A few weeks later, the former head of the Catholic inquisition - the office now known as the Congregation for the Doctrine of the Faith - was elected pope. At 78, Ratzinger was the oldest pope in some 300 years. His was believed to be a papacy of continuation, designed to keep the papal legacy of John Paul II alive in an interim period until a new pope, perhaps younger, could be elected.

Many observers felt Benedict's resignation was imminent.

In 2011, papal spokesperson Fr Federico Lombardo had to explain the purpose for Benedict using a rolling platform to navigate St Peter's Basilica. "The purpose is exclusively to alleviate the efforts of the Holy Father, as already happens with his use of the Popemobile during entrance processions in outdoor ceremonies and in St. Peter's Square," he had told Vatican journalists.

Benedict himself came to the papacy with his own particular medical history, as is expected of anybody of a certain age. In 1991 he suffered a haemorrhagic stroke that briefly affected his eyesight. In 1992, he suffered a blackout and fell in his bathroom, cutting his head and requiring stitches and a brief hospitalisation.

During his 2009 Easter Mass, he briefly stumbled, casing a mild panic among his aides to prevent a full frontal fall on the steps of St. Peter's Basilica. During a summer vacation in the Italian Alps in July 2009, he fell and broke his wrist, and needed surgery to set it back in place. Again in 2009, during a Christmas Eve mass, a mentally deranged woman jumped the barrier inside St Peter's Basilica and tackled the pontiff to the ground. He was unharmed but visibly shaken by the event.

In his 11 February message to the consistory for the canonisation of the Otranto martyrs, clearly realising he was no longer physically capable of handling the duties of office, Benedict may have recognised his own obligation to resign.

Vatican journalist Antonio Socci had already presaged this imminent resignation, writing in Libero newspaper that Benedict would step down in April 2012. "This rumour is circulating high up in the Vatican and therefore deserves close attention. The pope has not rejected the possibility of his resignation when he turns 85 in April next year."

Others like the Catholic Herald's William Oddie took umbrage at suggestions that Benedict's use of a walking stick were the first signs of a retirement move. "It now seems inconceivable that a pope should just retire... The fact is that it is really only conceivable in the case of a total physical or mental collapse, a serious stroke perhaps, which could leave a pope speechless and paralysed."
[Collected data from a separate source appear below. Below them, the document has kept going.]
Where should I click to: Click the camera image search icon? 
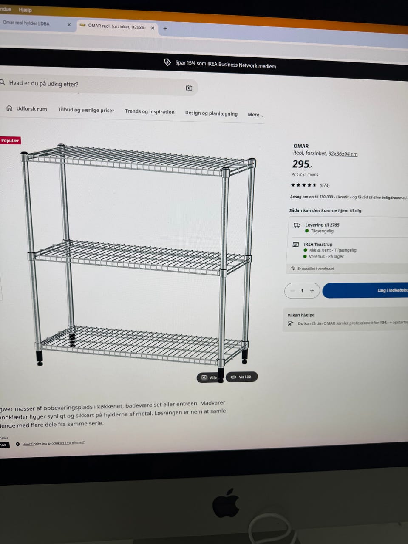[x=189, y=88]
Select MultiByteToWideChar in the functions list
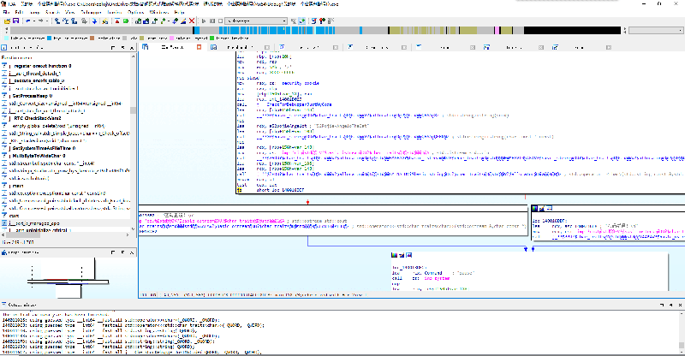685x356 pixels. point(36,156)
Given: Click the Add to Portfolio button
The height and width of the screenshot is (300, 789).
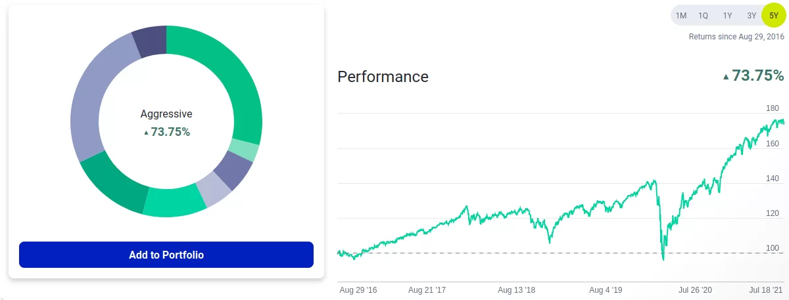Looking at the screenshot, I should [x=166, y=255].
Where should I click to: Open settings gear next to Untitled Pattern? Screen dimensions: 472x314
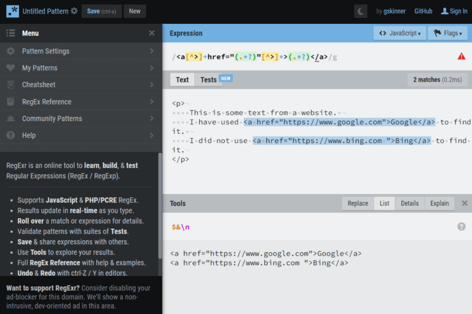(74, 11)
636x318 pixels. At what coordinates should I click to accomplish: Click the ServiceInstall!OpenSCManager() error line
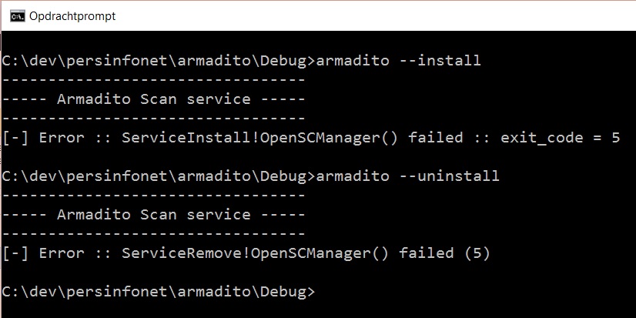pos(311,138)

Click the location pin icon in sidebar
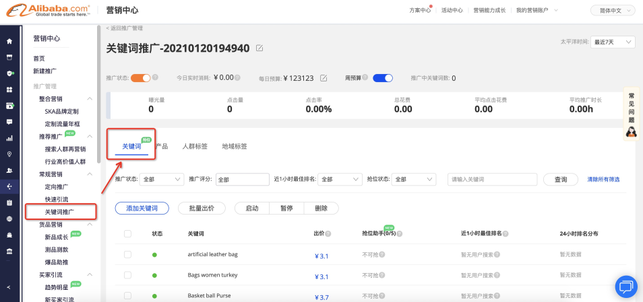[9, 154]
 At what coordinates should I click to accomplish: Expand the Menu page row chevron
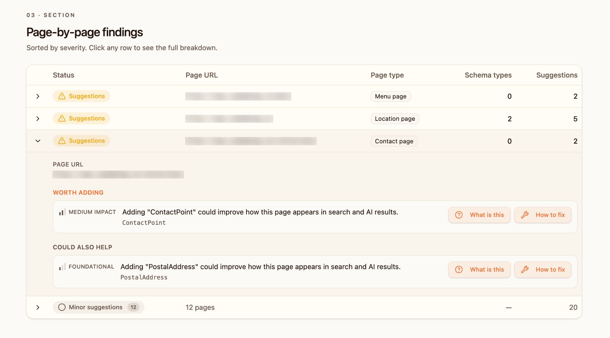click(x=38, y=96)
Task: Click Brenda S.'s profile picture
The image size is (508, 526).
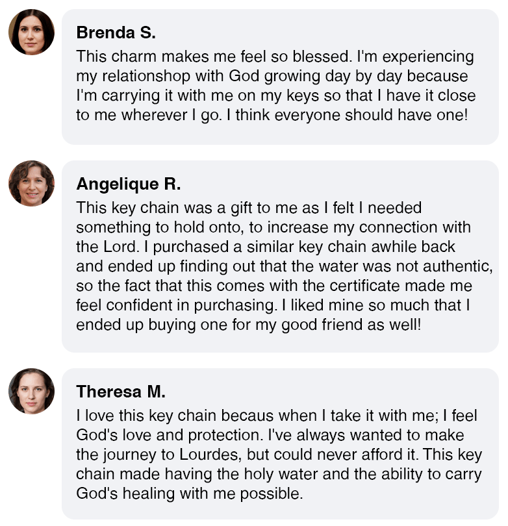Action: 32,32
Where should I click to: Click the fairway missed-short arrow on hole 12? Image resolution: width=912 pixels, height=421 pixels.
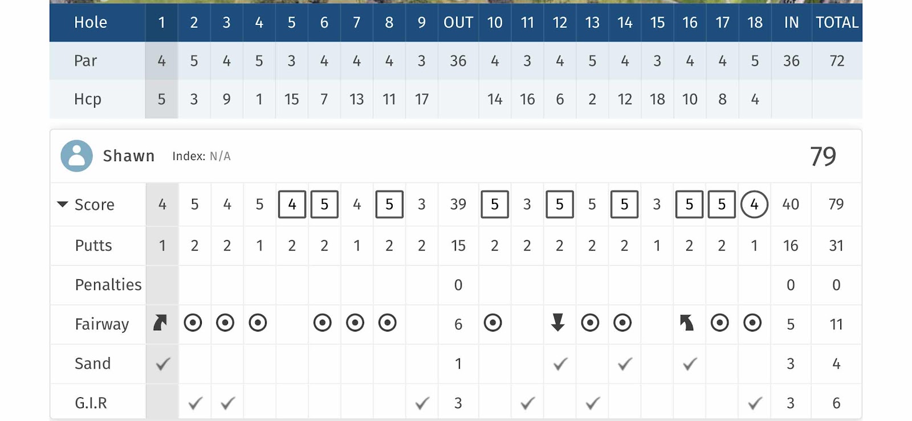click(x=558, y=322)
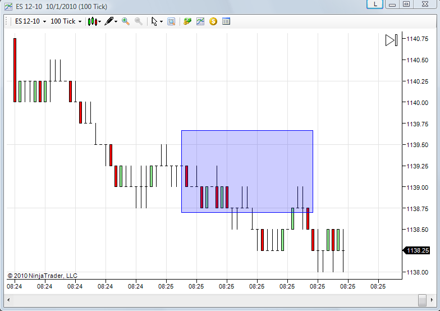Click the skip-to-end arrow on chart
440x311 pixels.
coord(392,40)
As it turns out, it was the then Cardinal Ratzinger who himself suggested that if a pope saw that he absolutely couldn't do it anymore, "then of course he would resign" - and yet again in 2010, when he said that "If a pope clearly realises that he is no longer physically, psychologically, and spiritually capable of carrying out the duties of his office, then he has the right, and in some circumstances the obligation, to resign."